With eight losses in their last nine games, the Chicago White Sox are on more than a losing skid. 
The total collapse over the last week and a half has plummeted the Chisox right out of the race.
Following Friday night’s 7-3 defeat to the division-rival Cleveland Indians, the White Sox are in last place in the AL Central Division
Chicago is now 25-34, and has fallen seven games off the pace being set by the division-leading Minnesota Twins.
The primary culprit has been the pitching staff. While losing eight of their last nine games, the Chisox have surrendered at least seven runs on six separate occasions. Three times they have allowed the opposition to score in double digits.
The collapse is particularly difficult to swallow for fans, as well as for manager Rick Renteria and the team itself. Chicago began the season strong in April.
After winning six straight towards the end of the opening month, the White Sox sat at 13-9. But since reaching 15-12 on May 4, Chicago has gone just 10-22 to fall out of the race.


James Shields, acquired in a trade last June with the San Diego Padres, is currently on the Disabled List. The 35-year old now in his 12th big league season was driven to the DL by a strained lat muscle in late April, and has made just three starts. He should return in about a week.
The bullpen really hasn’t been that bad for most of the year. And with Shields out, the #3 and #4 starters, Derek Holland and Mike Pelfrey, have pitched as well as could have been expected.
But at the top of the rotation, neither lefty Jose Quintana nor righty Miguel Gonzalez has performed to expectations.
The 28-year old Quintana, the subject of numerous trade rumors that are sure to increase, has made a dozen starts. He has a 2-7 record with a 5.30 ERA and 1.407 WHIP, and has allowed 70 hits over 69.2 innings with a 71/28 K:BB ratio.
The 33-year old Gonzalez is 4-7 with a 5.01 ERA and 1.466 WHIP mark. He has allowed 84 hits over 73.2 innings with a 42/24 K:BB ratio.
The White Sox also gave eight starts to a 25-year rookie, Dylan Covey. But the right-hander was shelled for 52 hits over 37.2 innings with just a 22/16 K:BB mark before ending up on the DL himself with a left oblique injury.


Renteria has clearly seen enough, having huddled the team in the dugout for what was described by Dan Hayes of CSN Chicago as a “fiery meeting” on Thursday night. Hayes quoted Renteria on the timing.
“It’s like a dog that’s always barking — at some point you just start to ignore it. I think you just have to have purpose, you have to have a good feel, a sense of time for when it is you’re supposed to speak to people…you have to have the ability to articulate a message if you need to present it. Just depends, everybody’s different. The people that you’re working with alongside are ultimately dictate what you need to do.”

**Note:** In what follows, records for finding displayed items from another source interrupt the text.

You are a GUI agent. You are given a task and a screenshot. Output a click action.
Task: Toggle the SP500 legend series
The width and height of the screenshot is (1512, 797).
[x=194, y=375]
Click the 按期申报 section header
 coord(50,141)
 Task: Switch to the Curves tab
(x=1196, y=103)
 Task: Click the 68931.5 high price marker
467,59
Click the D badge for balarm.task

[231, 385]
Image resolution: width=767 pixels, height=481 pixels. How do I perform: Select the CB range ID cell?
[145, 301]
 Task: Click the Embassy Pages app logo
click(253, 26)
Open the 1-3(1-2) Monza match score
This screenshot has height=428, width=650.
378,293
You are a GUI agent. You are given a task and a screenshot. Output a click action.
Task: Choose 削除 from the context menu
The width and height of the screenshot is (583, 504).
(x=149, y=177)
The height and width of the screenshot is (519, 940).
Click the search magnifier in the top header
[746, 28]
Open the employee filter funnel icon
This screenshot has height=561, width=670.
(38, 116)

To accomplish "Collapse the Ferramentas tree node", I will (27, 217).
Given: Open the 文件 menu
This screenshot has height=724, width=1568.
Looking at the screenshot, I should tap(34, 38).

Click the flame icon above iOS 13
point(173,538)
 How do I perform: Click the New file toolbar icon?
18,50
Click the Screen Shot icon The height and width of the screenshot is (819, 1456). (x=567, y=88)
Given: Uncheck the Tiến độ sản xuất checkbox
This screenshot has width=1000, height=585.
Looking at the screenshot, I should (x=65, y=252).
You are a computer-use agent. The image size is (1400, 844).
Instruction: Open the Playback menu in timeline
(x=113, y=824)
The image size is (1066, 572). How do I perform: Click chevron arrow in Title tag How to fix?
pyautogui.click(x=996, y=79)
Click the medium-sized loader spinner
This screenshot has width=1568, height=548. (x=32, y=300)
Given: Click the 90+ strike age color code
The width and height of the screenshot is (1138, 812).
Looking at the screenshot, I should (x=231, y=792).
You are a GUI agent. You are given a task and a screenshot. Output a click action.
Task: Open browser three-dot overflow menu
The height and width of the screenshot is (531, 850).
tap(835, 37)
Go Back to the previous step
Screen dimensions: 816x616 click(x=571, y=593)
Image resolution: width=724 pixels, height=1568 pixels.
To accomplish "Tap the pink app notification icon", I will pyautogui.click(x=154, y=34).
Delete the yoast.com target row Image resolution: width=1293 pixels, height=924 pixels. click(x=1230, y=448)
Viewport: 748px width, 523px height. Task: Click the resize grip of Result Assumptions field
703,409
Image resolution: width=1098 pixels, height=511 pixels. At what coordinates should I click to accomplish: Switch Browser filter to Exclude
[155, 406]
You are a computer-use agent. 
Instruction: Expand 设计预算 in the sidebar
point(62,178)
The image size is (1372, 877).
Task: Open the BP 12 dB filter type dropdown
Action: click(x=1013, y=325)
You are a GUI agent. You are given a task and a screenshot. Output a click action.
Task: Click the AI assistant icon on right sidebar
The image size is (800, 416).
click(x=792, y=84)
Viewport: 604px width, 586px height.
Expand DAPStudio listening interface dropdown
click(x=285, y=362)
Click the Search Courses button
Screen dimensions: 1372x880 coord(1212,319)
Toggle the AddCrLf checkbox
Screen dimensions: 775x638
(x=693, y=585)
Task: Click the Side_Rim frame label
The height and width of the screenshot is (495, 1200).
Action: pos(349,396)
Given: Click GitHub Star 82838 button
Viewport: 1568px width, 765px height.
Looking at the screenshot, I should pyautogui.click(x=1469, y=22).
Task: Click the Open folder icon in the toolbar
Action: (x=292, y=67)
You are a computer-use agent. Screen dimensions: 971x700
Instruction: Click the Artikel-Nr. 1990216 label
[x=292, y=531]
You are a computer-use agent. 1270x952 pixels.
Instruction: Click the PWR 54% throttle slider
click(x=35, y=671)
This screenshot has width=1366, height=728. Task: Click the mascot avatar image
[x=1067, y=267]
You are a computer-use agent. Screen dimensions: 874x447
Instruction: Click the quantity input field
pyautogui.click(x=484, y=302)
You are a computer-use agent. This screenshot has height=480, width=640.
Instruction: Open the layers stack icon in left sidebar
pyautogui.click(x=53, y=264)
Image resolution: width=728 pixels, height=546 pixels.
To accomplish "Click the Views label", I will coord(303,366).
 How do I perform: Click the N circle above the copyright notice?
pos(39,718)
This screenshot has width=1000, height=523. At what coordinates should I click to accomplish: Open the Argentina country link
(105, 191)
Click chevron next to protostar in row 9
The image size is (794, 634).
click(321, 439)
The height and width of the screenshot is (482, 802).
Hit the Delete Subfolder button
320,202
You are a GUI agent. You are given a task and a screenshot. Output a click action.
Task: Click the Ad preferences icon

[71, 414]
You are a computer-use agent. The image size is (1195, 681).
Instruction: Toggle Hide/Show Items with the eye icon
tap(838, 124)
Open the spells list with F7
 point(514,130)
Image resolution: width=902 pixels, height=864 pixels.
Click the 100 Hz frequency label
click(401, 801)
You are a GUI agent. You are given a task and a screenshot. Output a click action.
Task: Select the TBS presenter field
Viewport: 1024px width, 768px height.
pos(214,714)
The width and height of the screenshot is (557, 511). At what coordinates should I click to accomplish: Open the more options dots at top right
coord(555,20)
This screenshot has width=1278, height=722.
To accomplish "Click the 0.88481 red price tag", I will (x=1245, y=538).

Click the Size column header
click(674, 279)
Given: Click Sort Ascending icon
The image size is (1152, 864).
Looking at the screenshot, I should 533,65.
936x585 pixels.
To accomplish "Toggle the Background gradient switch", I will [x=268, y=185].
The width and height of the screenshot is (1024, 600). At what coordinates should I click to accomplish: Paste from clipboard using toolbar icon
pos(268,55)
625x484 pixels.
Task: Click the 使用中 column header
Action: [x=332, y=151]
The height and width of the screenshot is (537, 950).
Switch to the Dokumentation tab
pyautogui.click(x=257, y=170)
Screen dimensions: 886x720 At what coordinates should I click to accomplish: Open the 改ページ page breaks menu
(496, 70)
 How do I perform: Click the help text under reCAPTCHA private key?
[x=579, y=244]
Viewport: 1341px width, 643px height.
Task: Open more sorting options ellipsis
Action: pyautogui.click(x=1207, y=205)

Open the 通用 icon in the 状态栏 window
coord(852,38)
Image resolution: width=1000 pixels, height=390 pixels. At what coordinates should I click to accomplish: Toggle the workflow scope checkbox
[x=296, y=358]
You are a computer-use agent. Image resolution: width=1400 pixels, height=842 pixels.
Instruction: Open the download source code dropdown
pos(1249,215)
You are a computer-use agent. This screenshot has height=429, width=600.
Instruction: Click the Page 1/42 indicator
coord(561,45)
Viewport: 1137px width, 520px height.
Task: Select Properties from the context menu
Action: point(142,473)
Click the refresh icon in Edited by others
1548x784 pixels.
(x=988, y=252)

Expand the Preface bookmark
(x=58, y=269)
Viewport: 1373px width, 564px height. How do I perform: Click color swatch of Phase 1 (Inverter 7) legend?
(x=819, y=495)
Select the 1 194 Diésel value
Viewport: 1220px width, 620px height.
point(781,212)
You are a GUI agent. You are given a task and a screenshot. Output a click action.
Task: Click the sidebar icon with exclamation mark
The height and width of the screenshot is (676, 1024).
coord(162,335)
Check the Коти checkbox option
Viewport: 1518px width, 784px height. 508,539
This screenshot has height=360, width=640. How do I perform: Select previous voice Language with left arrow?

If the White Sox players are indeed ignoring the Renteria message, that would be a troubling development. There is a lot of baseball left to be played, and it would turn into a long, ugly summer on the South Side.
It’s hard to imagine that Chisox management would throw in the towel on the Renteria managerial era just a few months in. But if this level of play continues, the skipper will find himself on a short leash. Meanwhile, the worst record in the American League has already buried his team.